07/23/2016 TEAM WOD!

JD catches some air on the max height box jump.

JD catches some air on his max height box jump.

WOD:

In Teams of 3:
1. Accumulate as many pounds lifted as possible of Squat Clean and Jerk in 10 minutes.

2. Then accumulate as many metres as possible with a Prowler push in 10 minutes.

Divide up into teams of 3. You can be any configuration of Male/Female and skill level. This is a great workout to divide up into DIFFERENT levels of fitness!  Grab some new partners! Perhaps— one Beyond Rxd, one Rxd and one Fitness person per team.

You can use two Barbells per team for the Clean and Jerks,  and one Prowler or sled.
If we have several teams, then some teams start on the Clean and Jerks and some teams start on the Prowlers.

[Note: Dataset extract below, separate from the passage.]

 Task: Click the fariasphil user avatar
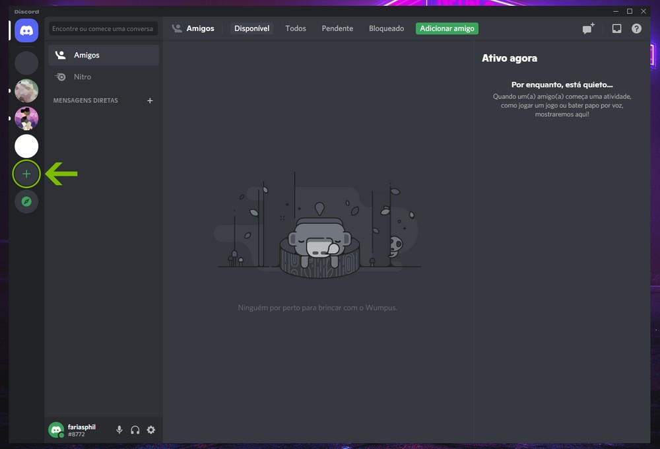(56, 430)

Teammates each have 3 x 3 attempts at the clean and jerk. The sets of 3 need to be done unbroken (touch and go) for them to be counted. If you fail a set, you get zero for that set. It needs to be a Squat Clean for the Beyond Rxd and Rxd category and a Power Clean is accepted for the Fitness Category. You can use a Push Jerk or Split Jerk. You can choose to lift all 3 sets at the same load to be safe, or choose to increase each set and take a few risks.  Consult with your team mates!

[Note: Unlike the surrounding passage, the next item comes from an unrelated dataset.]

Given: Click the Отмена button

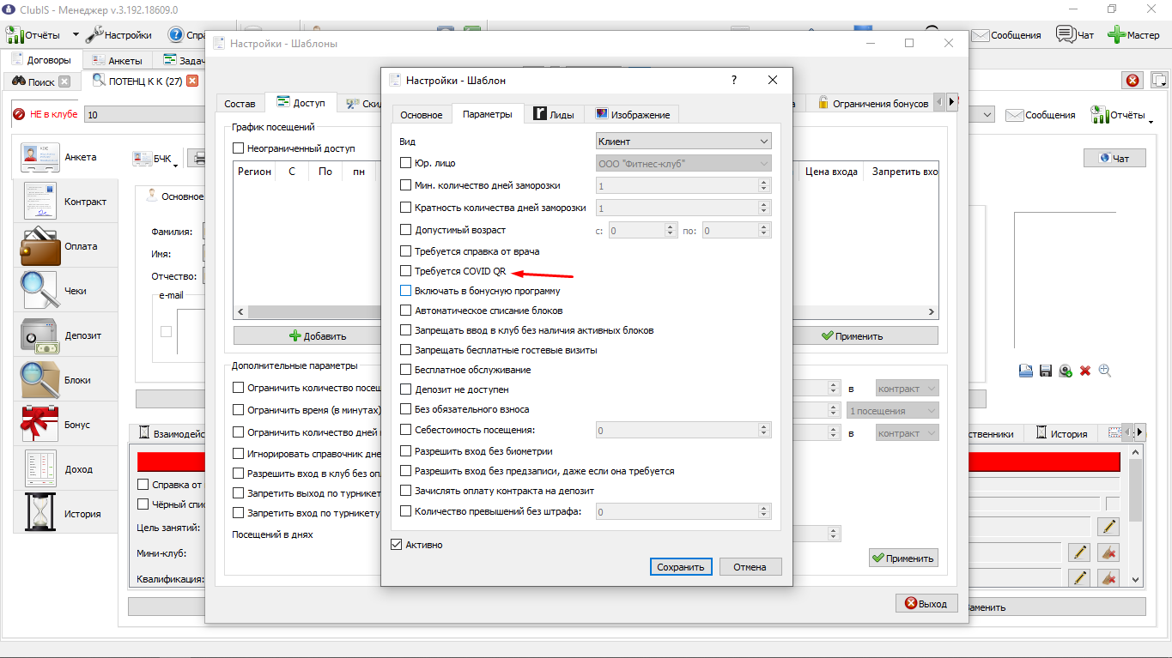Looking at the screenshot, I should coord(750,567).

There is no order you need to perform the sets in, but you can only have two people lifting at once. The barbells need to start with no weight on them. Time is pretty tight, so make sure you have a plan before you start!

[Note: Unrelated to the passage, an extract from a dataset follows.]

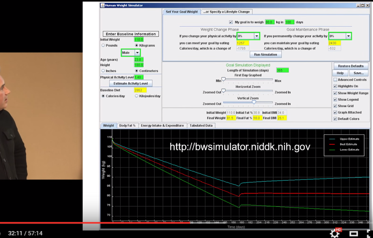Click the Initial Weight input field
The image size is (373, 238).
(138, 39)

Score = Total weight lifted for all teammates for the lifts (add up all three lifts for each athlete).

Scoring Example:  If person one lifts 100lbs for all three sets of 3 reps, their score is 300lbs. If person 2 lifts 135lbs + 145lbs and attempts 155lbs but fails on rep 2, their score is 280lbs. If person 3 lifts 200lbs for all three sets of 3 reps, their score is 600lbs. The teams score = 300lbs + 280lbs + 600lbs.

For the Prowler portion, the coach will set the load.   You can have whatever configuration of people pushing the prowler at any one time. You could have all 3, or just 2, or even just 1. Whatever you feel maximizes your work to rest ratio the best is probably going to be the best method.

Your score is how far you travel in meters over the 10min.

Final Score is total lbs lifted plus total meters pushed.